__INPUT ROWS__.

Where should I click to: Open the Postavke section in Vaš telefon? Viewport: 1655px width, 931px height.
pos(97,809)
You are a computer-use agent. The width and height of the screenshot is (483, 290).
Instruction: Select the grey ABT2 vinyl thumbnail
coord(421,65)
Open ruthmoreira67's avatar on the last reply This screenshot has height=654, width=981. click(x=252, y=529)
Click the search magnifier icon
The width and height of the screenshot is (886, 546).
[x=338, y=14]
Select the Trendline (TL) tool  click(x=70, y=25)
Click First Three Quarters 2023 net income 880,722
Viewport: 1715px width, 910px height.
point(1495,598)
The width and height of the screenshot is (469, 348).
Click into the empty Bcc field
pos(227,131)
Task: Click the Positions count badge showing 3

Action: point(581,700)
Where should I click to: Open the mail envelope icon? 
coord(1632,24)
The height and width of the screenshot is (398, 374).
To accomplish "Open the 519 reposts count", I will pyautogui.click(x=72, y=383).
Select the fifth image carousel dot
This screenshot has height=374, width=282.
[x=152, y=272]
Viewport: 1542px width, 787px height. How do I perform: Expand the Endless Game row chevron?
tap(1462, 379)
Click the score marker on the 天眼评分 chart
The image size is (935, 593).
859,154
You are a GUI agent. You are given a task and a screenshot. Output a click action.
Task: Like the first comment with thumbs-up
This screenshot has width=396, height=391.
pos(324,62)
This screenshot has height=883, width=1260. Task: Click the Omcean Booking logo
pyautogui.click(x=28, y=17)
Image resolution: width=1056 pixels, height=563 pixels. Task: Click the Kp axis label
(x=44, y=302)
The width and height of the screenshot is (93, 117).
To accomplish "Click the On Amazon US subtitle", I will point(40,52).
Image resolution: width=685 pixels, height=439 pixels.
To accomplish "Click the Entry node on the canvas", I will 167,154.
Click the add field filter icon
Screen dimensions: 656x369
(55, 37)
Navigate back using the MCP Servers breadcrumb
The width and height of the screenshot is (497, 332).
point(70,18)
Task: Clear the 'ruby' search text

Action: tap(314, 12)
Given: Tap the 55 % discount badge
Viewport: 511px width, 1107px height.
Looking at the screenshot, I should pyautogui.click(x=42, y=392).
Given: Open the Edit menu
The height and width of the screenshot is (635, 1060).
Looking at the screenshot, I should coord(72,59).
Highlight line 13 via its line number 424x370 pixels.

__WHAT THIS TASK INVOLVES__. Repeat the lines above verbatim, starting at the line containing "Click First Three" and ending at the line containing "Action: point(581,700)", both included.

__OUTPUT FOR THIS EXERCISE__.
Click First Three Quarters 2023 net income 880,722
Viewport: 1715px width, 910px height.
point(1495,598)
The width and height of the screenshot is (469, 348).
Click into the empty Bcc field
pos(227,131)
Task: Click the Positions count badge showing 3

Action: point(581,700)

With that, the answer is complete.